WHAT THE TASK ASKS:
Extract the final stretch of the data: the line that contains "Task: Click the feedback" and every line after it, unaltered, and no other lines.

GIVEN DATA:
╔══

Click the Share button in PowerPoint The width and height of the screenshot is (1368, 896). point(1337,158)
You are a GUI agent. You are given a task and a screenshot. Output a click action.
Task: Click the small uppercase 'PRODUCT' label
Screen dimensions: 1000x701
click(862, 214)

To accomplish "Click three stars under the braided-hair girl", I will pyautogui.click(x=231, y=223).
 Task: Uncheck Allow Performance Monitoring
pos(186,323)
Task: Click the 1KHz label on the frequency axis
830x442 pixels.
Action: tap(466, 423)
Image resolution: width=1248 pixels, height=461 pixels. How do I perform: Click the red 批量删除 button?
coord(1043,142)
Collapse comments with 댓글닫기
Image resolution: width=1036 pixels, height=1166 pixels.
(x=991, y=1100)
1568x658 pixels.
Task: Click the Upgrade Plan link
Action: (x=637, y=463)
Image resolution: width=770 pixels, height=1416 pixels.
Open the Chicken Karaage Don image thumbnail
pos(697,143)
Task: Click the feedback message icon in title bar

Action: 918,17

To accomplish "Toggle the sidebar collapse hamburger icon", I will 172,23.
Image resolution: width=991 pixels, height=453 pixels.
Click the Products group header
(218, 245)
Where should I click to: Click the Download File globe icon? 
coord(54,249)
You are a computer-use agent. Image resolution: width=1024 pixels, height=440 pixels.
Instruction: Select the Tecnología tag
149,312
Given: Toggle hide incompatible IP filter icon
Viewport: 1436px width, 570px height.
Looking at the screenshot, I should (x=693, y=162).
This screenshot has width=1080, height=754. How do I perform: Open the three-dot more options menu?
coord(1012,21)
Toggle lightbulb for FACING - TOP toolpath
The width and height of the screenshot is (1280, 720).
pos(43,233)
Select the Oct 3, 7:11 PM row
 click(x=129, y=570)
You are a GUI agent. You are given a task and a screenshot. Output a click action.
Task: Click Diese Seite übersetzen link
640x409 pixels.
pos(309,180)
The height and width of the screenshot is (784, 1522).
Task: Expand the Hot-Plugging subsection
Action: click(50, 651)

╚══

THE ANSWER:
Task: Click the feedback message icon in title bar

Action: 918,17

To accomplish "Toggle the sidebar collapse hamburger icon", I will 172,23.
Image resolution: width=991 pixels, height=453 pixels.
Click the Products group header
(218, 245)
Where should I click to: Click the Download File globe icon? 
coord(54,249)
You are a computer-use agent. Image resolution: width=1024 pixels, height=440 pixels.
Instruction: Select the Tecnología tag
149,312
Given: Toggle hide incompatible IP filter icon
Viewport: 1436px width, 570px height.
Looking at the screenshot, I should (x=693, y=162).
This screenshot has width=1080, height=754. How do I perform: Open the three-dot more options menu?
coord(1012,21)
Toggle lightbulb for FACING - TOP toolpath
The width and height of the screenshot is (1280, 720).
pos(43,233)
Select the Oct 3, 7:11 PM row
 click(x=129, y=570)
You are a GUI agent. You are given a task and a screenshot. Output a click action.
Task: Click Diese Seite übersetzen link
640x409 pixels.
pos(309,180)
The height and width of the screenshot is (784, 1522).
Task: Expand the Hot-Plugging subsection
Action: click(50, 651)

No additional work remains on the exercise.